Fri 25th Nov: Bog campsite to Villa O'Higgins

I write with the noise of rain drumming on the tent outside. It's been raining since first I woke up. So I remain here. There is no hurry today, as it's only 42km to Villa O'Higgins. I'd been up during the night, it would've been four, to put on the rainfly when I was first wakened and aware it was coming on rain.

Well, the rain has eased, now it's about eleven, and shortly, the sun makes an appearance and makes it almost too warm inside the tent as I pack panniers ready for the road. Then I notice the bicycle chain is rusty, so I'll be giving it a wipe and oil. It'll be time then to take down the tent and get on the road for midday.

By mid-afternoon the cloud has broken up and it's turned out a glorious day after all. I've reached a large lake: Lago Cisne, that spands across the valley below on the left side of the road, the mountains around it's rim reflecting like a mirror in it's blue water. And shortly the first houses of Villa O'Higgins come into view, even though the main village is still a good fifteen K of road to go. Further the road drops down to the lakeshore and turns sharp left to cross a long causeway along the head of the lake. Here I spot Jacob's Toyota pickup parked. And a little later he passes.

Further on, leaving Lago Cisne behind, I pass over a bridge across Rio Mayor, and then the left turn for Paso Mayor: the sign here has Villa O'Higgins 7.

I read on an interpretation board on the way into the village about the area's pioneers; it says: The Rio Mayor area was first settled by foreigners about 1910, immigrants to South America from Germany and France, who came through the mountains from Argentina. Then in the 1920s, the first Chileans came and settled. In 1950 a census recorded that sixty-thousand hectares where farmed by 114 families. And about this time, the area got it's first police enforcement officers and postal service. Still it was a long arduous route with produces carried on pack horses through the mountains to market in Cochrane.

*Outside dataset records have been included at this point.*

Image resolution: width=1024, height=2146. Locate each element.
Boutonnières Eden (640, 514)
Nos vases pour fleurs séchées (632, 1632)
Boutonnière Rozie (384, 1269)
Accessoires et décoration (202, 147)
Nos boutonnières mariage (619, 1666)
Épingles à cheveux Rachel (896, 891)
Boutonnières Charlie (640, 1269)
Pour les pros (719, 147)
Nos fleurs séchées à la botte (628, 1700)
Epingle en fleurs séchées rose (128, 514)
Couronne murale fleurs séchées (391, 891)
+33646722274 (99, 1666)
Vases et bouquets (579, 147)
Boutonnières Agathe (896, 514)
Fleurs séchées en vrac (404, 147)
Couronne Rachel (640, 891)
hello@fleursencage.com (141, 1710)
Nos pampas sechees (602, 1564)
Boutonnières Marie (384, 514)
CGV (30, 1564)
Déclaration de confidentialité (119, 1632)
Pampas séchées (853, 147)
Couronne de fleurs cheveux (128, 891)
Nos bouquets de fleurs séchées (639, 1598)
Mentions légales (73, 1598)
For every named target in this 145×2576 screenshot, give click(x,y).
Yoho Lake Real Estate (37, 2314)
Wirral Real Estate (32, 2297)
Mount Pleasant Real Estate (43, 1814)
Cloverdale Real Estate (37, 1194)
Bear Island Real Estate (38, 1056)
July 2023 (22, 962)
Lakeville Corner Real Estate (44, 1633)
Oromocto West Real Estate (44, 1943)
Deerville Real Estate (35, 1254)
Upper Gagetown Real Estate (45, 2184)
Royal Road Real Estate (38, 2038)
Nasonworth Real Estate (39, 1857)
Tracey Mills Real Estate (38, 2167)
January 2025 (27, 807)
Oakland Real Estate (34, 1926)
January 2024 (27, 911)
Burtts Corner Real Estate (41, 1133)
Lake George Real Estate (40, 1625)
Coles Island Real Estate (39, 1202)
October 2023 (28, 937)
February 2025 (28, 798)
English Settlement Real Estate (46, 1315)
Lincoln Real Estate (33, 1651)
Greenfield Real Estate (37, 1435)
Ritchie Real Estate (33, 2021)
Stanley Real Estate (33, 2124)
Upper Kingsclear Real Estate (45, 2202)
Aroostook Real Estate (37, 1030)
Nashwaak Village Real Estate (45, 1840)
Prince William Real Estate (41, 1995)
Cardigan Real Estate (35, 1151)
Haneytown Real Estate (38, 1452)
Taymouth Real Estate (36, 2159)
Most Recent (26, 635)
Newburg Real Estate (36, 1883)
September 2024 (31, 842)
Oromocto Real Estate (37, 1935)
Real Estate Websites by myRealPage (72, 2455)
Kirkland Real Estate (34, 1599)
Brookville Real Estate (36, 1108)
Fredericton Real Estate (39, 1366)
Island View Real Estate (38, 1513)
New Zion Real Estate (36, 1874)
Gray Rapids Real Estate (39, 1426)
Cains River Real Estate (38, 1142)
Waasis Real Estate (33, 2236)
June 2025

This is my second visit here. The place looks very different from what I remember in January 2005. I was trying to see could I see the backyard where we camped back then, but couldn't. Then there was only a few of us and the place had sparse services; such as a couple of poorly stocked shops in the front room of a house. Today there are more of us tourists than locals. There are hotels and quite a few backpacker hostels. And I'm spoil for choice with small supermercados. And, a regular ferry is running, leaving at 8.00 in the morning. Which'll mean an early start. In 2005 I was coming the other way, coming north. I and others waited in El Chalten a week until we heard a small government supply boat was coming south, that would take us north.

...Yes, it's a much more developed place. When I think that back then, some of the cyclists and hikers I was with, found meat, a freshly killed carcass on a meat hook in the front room of a house. This passed as a butchers. They bought a cut off it and cooked it on an open fire in the backyard campsite. I remember the following morning after we'd arrived off the boat, the father of the family who owned the backyard had just milked a cow and stood leaning over the fence with the can of milk in hand annoucing: venta leche, milk for sale. And the evening before, the daughter cooked rice pudding and sold it to us. They were for ever making business. All very primitive in comparison to today.